Quero encerrar este texto, mas não a reflexão, com um pequeno diálogo entre Michelangelo e uma pessoa, do livro Maktub, de Paulo Coelho:

- Michelangelo, como você faz para criar obras tão magníficas?

- É muito simples, respondeu Michelangelo. Quando olho um bloco de mármore, vejo a escultura pronta dentro. Tudo o que tenho de fazer é retirar as arestas.

Genialidade à parte do pintor italiano, que tantas obras maravilhosas realizou, enxergar a obra pronta dentro de um bloco de mármore é tarefa para poucos. Infelizmente, para a maioria de nós, a obra pronta está invisível devido às arestas que tornamos cada vez mais visíveis.

Nossas arestas são uma simbologia das reflexões que se bastam. Nossas arestas não deixam dúvidas, não nos induzem a perguntas. Elas existem e nos preenchem. Mas que nossos olhos, muitas vezes, medrosos, viciados e teimosos não percebem. Se elas nos induzissem a perguntas seria mais fácil, porque das perguntas não podemos fugir. São visíveis e percebidas com facilidade. No entanto, as reflexões que se bastam são irônicas, autossuficientes, independentes.
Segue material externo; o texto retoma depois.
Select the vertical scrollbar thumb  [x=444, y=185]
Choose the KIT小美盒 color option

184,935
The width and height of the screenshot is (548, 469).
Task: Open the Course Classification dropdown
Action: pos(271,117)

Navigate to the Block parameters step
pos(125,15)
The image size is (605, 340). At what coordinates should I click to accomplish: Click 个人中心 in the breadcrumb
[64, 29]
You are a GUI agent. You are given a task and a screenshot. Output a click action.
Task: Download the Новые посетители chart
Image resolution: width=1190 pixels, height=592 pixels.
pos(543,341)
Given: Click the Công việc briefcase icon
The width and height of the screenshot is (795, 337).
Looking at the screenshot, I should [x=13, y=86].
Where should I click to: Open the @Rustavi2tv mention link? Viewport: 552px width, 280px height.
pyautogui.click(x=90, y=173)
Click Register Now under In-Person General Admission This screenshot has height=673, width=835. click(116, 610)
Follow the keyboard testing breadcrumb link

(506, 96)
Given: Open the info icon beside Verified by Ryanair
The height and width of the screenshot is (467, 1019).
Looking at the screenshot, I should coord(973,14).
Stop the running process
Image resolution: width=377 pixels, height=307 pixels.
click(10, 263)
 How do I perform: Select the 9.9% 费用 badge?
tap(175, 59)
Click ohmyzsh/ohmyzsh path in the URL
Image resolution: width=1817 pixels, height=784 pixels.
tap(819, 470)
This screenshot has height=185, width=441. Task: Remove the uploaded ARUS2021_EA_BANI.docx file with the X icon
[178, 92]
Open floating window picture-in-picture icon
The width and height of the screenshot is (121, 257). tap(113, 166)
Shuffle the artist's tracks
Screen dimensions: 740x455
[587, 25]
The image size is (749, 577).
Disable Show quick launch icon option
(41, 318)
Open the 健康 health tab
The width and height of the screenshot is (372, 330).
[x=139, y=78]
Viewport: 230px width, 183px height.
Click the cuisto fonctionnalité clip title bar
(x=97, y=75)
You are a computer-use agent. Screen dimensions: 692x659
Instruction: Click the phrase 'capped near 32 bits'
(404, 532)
Não nos fazem perguntas. Pelo contrário: nos trazem espelhos ao invés de perguntas.

A autossuficiência das nossas arestas nos mostra que há muito o que fazer, há muito o que descortinar em nós. Nossas demandas são muitas. É preciso foco para darmos conta de tudo. As arestas nos dão as informações que precisamos para nos tornarmos mais. Sem estas informações, perderíamos as nossas capacidades de discernimento. É preciso transparência para lidarmos com as nossas arestas e humildade para reconhecê-las, assim como fez Michelangelo. Somente um gênio, como ele, para reconhecer que há uma obra pronta, no caso, a gente mesmo, mas que, antes disto, muito trabalho há que ser feito, como o principal que é aparar todas as arestas.

Arestas: uma reflexão que se basta. Não necessita de explicações. Não faz perguntas. Mas apenas a sua simples existência a torna tão complexa. Se “conseguirmos desbastar as nossas paredes brutas para que uma grande obra seja libertada”, como disse Michelangelo, teremos conseguido ser a melhor construção de nós mesmos. E isso apenas aparando as nossas arestas. Sem perguntas. Elas não serão necessárias aqui.

Arestas: uma reflexão que se basta. Quando decidirmos desbastá-las, nos redescobriremos na nossa própria companhia. Agora uma companhia mais leve, com tempo para apreciarmos os pássaros nas árvores, além da bela obra que teremos construído: nós mesmos.